Experiencing Undeserved Love

KEY VERSE: “I will heal their backsliding, I will love them freely: for mine anger is turned away from him.” —Hosea 14:4


HOSEA PROPHESIED DURING the period of the last kings of the ten-tribe kingdom, about the middle of the eighth century B.C. He was the only prophet who recorded the messages associated with the northern kingdom. Since he also had many references in his book to Judah’s kings during that interval of time, it has been assumed by some that he went to Judah after the fall of Samaria, and wrote while there. His message is directed more especially to the ten-tribe kingdom of Israel than to Judah.

Our lesson begins with the text: “When Israel was a child, then I loved him, and called my son out of Egypt.” (Hos. 11:1) God considered Israel as a son (Exod. 4:22), having loved them he used Moses to lead them out from Egyptian bondage. Matthew quotes this text when speaking of the time that Herod died, and the child Jesus returned from Egypt where the family had fled. (Matt. 2:15) This portion of the prophecy, however, is aimed at the wayward son, not appreciating his father’s love. Israel’s waywardness and God’s love for them is the subject of the first four verses of the eleventh chapter.
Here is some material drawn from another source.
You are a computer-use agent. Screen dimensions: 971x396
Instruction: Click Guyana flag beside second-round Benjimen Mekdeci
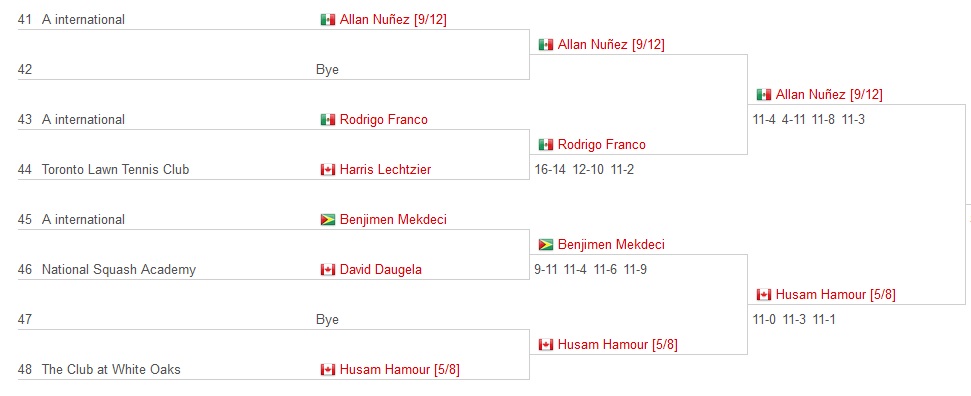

Because Israel refused to repent, the Lord punished them. Some were carried off to Assyria and some fled to Egypt—ironically, the very place that they had escaped from bondage centuries before their punishment, however, was not to be forever. They were not to be destroyed as were Admah and Zeboim, cities of the plain located near Sodom and Gomorrah. (Gen. 14:8; Hos. 11:8) First, those in exile would have an opportunity to return to their homeland. “They will come trembling like birds from Egypt, like doves from Assyria. I will settle them in their homes, declares the Lord.” (Hos. 11:11, New International Version) God’s anger would be abated.

Although the nation returned to their land, and God’s favor was restored, they rejected the Messiah and were punished again. In Hosea’s prophecy he alludes again to their downfall, saying, Now they sin more and more; they make idols for themselves from their silver. “Therefore, they will be like the morning mist, like the early dew that disappears, like chaff swirling from a threshing floor, like smoke escaping through a window.”—Hos. 13:3, NIV

God’s displeasure with his people is described later in another way: He said, “I will come upon them like a lion, like a leopard I will lurk by the path. Like a bear robbed of her cubs, I will attack them and rip them open. Like a lion I will devour them; a wild animal will tear them apart. You are destroyed, O Israel, because you are against me, against your helper.” (Hos. 13:7-9, NIV) God had given them loving care, but they forgot him. With this second major punishment it would appear that there would be no recovery. Israel seemed as good as dead.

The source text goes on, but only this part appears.